WORK ORDER: Below are the records; retype each one exactly.

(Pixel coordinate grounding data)
━━━━━━━━
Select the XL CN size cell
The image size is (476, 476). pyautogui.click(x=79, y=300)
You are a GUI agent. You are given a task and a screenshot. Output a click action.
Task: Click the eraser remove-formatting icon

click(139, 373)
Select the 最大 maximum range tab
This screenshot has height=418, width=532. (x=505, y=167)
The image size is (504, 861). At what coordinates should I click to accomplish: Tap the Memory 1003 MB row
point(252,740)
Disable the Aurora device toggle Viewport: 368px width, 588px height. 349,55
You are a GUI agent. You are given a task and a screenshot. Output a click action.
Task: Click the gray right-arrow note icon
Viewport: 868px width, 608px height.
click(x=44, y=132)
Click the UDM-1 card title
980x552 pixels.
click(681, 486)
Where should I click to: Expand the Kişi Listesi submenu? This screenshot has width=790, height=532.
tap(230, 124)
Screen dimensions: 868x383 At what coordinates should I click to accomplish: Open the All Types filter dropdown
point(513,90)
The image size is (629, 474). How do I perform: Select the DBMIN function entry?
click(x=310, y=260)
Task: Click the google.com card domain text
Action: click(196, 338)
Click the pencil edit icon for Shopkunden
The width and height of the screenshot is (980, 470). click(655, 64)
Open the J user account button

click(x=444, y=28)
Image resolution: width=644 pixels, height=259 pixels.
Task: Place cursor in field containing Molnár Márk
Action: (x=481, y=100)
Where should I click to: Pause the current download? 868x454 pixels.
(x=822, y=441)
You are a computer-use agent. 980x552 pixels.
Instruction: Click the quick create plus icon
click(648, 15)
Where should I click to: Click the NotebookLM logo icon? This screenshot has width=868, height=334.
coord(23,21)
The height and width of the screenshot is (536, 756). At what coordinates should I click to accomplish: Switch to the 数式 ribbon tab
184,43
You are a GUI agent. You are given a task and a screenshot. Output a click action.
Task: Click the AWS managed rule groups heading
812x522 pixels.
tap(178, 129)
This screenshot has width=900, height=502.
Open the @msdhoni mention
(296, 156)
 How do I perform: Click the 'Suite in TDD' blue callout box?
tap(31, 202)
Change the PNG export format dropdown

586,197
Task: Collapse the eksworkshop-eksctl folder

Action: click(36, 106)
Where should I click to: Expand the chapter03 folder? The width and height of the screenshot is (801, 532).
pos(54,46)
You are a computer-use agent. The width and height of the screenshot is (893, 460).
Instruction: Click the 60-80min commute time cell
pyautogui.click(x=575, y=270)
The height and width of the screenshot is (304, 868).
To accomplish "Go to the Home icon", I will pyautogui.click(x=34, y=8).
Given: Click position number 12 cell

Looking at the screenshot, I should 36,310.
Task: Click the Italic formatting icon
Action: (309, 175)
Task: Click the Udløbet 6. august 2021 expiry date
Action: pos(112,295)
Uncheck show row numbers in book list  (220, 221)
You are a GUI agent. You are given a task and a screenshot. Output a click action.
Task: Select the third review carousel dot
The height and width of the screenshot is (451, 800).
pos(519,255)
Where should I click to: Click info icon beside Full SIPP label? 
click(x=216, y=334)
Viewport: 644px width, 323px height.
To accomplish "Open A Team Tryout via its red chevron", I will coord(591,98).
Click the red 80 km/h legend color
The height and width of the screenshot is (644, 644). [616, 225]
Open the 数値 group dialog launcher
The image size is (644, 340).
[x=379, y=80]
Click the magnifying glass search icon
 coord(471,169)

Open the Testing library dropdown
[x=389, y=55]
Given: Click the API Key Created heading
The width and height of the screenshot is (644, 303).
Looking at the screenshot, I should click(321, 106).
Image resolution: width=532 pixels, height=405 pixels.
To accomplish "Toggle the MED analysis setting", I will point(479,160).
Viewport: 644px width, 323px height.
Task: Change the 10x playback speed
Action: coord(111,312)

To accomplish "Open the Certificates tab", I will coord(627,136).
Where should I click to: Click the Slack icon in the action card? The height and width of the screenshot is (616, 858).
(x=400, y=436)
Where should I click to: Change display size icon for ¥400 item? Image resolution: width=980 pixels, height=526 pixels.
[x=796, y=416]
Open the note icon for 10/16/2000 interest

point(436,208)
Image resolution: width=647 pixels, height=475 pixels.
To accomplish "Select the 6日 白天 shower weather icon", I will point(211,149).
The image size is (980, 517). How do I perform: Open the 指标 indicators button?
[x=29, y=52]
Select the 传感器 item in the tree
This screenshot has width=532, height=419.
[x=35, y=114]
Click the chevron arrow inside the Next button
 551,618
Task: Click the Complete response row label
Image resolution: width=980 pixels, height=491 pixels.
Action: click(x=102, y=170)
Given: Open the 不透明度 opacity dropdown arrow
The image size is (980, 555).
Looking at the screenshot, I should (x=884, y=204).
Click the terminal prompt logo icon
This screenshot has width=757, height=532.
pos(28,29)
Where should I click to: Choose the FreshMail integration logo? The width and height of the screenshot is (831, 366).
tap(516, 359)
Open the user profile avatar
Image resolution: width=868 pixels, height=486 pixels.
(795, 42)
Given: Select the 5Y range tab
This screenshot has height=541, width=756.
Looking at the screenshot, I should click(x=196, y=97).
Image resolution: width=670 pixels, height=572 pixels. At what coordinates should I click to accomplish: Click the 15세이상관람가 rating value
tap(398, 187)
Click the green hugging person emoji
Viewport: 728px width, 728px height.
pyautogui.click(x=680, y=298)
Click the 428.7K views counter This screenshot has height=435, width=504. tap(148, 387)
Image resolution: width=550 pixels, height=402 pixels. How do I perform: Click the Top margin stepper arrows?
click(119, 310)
━━━━━━━━
OUTPUT FOR THIS EXERCISE:
Select the XL CN size cell
The image size is (476, 476). pyautogui.click(x=79, y=300)
You are a GUI agent. You are given a task and a screenshot. Output a click action.
Task: Click the eraser remove-formatting icon

click(139, 373)
Select the 最大 maximum range tab
This screenshot has height=418, width=532. (x=505, y=167)
The image size is (504, 861). At what coordinates should I click to accomplish: Tap the Memory 1003 MB row
point(252,740)
Disable the Aurora device toggle Viewport: 368px width, 588px height. 349,55
You are a GUI agent. You are given a task and a screenshot. Output a click action.
Task: Click the gray right-arrow note icon
Viewport: 868px width, 608px height.
click(x=44, y=132)
Click the UDM-1 card title
980x552 pixels.
click(681, 486)
Where should I click to: Expand the Kişi Listesi submenu? This screenshot has width=790, height=532.
tap(230, 124)
Screen dimensions: 868x383 At what coordinates should I click to accomplish: Open the All Types filter dropdown
point(513,90)
The image size is (629, 474). How do I perform: Select the DBMIN function entry?
click(x=310, y=260)
Task: Click the google.com card domain text
Action: click(196, 338)
Click the pencil edit icon for Shopkunden
The width and height of the screenshot is (980, 470). click(655, 64)
Open the J user account button

click(x=444, y=28)
Image resolution: width=644 pixels, height=259 pixels.
Task: Place cursor in field containing Molnár Márk
Action: (x=481, y=100)
Where should I click to: Pause the current download? 868x454 pixels.
(x=822, y=441)
You are a computer-use agent. 980x552 pixels.
Instruction: Click the quick create plus icon
click(648, 15)
Where should I click to: Click the NotebookLM logo icon? This screenshot has width=868, height=334.
coord(23,21)
The height and width of the screenshot is (536, 756). At what coordinates should I click to accomplish: Switch to the 数式 ribbon tab
184,43
You are a GUI agent. You are given a task and a screenshot. Output a click action.
Task: Click the AWS managed rule groups heading
812x522 pixels.
tap(178, 129)
This screenshot has width=900, height=502.
Open the @msdhoni mention
(296, 156)
 How do I perform: Click the 'Suite in TDD' blue callout box?
tap(31, 202)
Change the PNG export format dropdown

586,197
Task: Collapse the eksworkshop-eksctl folder

Action: click(36, 106)
Where should I click to: Expand the chapter03 folder? The width and height of the screenshot is (801, 532).
pos(54,46)
You are a computer-use agent. The width and height of the screenshot is (893, 460).
Instruction: Click the 60-80min commute time cell
pyautogui.click(x=575, y=270)
The height and width of the screenshot is (304, 868).
To accomplish "Go to the Home icon", I will pyautogui.click(x=34, y=8).
Given: Click position number 12 cell

Looking at the screenshot, I should 36,310.
Task: Click the Italic formatting icon
Action: (309, 175)
Task: Click the Udløbet 6. august 2021 expiry date
Action: pos(112,295)
Uncheck show row numbers in book list  (220, 221)
You are a GUI agent. You are given a task and a screenshot. Output a click action.
Task: Select the third review carousel dot
The height and width of the screenshot is (451, 800).
pos(519,255)
Where should I click to: Click info icon beside Full SIPP label? 
click(x=216, y=334)
Viewport: 644px width, 323px height.
To accomplish "Open A Team Tryout via its red chevron", I will coord(591,98).
Click the red 80 km/h legend color
The height and width of the screenshot is (644, 644). [616, 225]
Open the 数値 group dialog launcher
The image size is (644, 340).
[x=379, y=80]
Click the magnifying glass search icon
 coord(471,169)

Open the Testing library dropdown
[x=389, y=55]
Given: Click the API Key Created heading
The width and height of the screenshot is (644, 303).
Looking at the screenshot, I should click(321, 106).
Image resolution: width=532 pixels, height=405 pixels.
To accomplish "Toggle the MED analysis setting", I will point(479,160).
Viewport: 644px width, 323px height.
Task: Change the 10x playback speed
Action: coord(111,312)

To accomplish "Open the Certificates tab", I will coord(627,136).
Where should I click to: Click the Slack icon in the action card? The height and width of the screenshot is (616, 858).
(x=400, y=436)
Where should I click to: Change display size icon for ¥400 item? Image resolution: width=980 pixels, height=526 pixels.
[x=796, y=416]
Open the note icon for 10/16/2000 interest

point(436,208)
Image resolution: width=647 pixels, height=475 pixels.
To accomplish "Select the 6日 白天 shower weather icon", I will point(211,149).
The image size is (980, 517). How do I perform: Open the 指标 indicators button?
[x=29, y=52]
Select the 传感器 item in the tree
This screenshot has width=532, height=419.
[x=35, y=114]
Click the chevron arrow inside the Next button
 551,618
Task: Click the Complete response row label
Image resolution: width=980 pixels, height=491 pixels.
Action: click(x=102, y=170)
Given: Open the 不透明度 opacity dropdown arrow
The image size is (980, 555).
Looking at the screenshot, I should (x=884, y=204).
Click the terminal prompt logo icon
This screenshot has width=757, height=532.
pos(28,29)
Where should I click to: Choose the FreshMail integration logo? The width and height of the screenshot is (831, 366).
tap(516, 359)
Open the user profile avatar
Image resolution: width=868 pixels, height=486 pixels.
(795, 42)
Given: Select the 5Y range tab
This screenshot has height=541, width=756.
Looking at the screenshot, I should click(x=196, y=97).
Image resolution: width=670 pixels, height=572 pixels. At what coordinates should I click to accomplish: Click the 15세이상관람가 rating value
tap(398, 187)
Click the green hugging person emoji
Viewport: 728px width, 728px height.
pyautogui.click(x=680, y=298)
Click the 428.7K views counter This screenshot has height=435, width=504. tap(148, 387)
Image resolution: width=550 pixels, height=402 pixels. How do I perform: Click the Top margin stepper arrows?
click(119, 310)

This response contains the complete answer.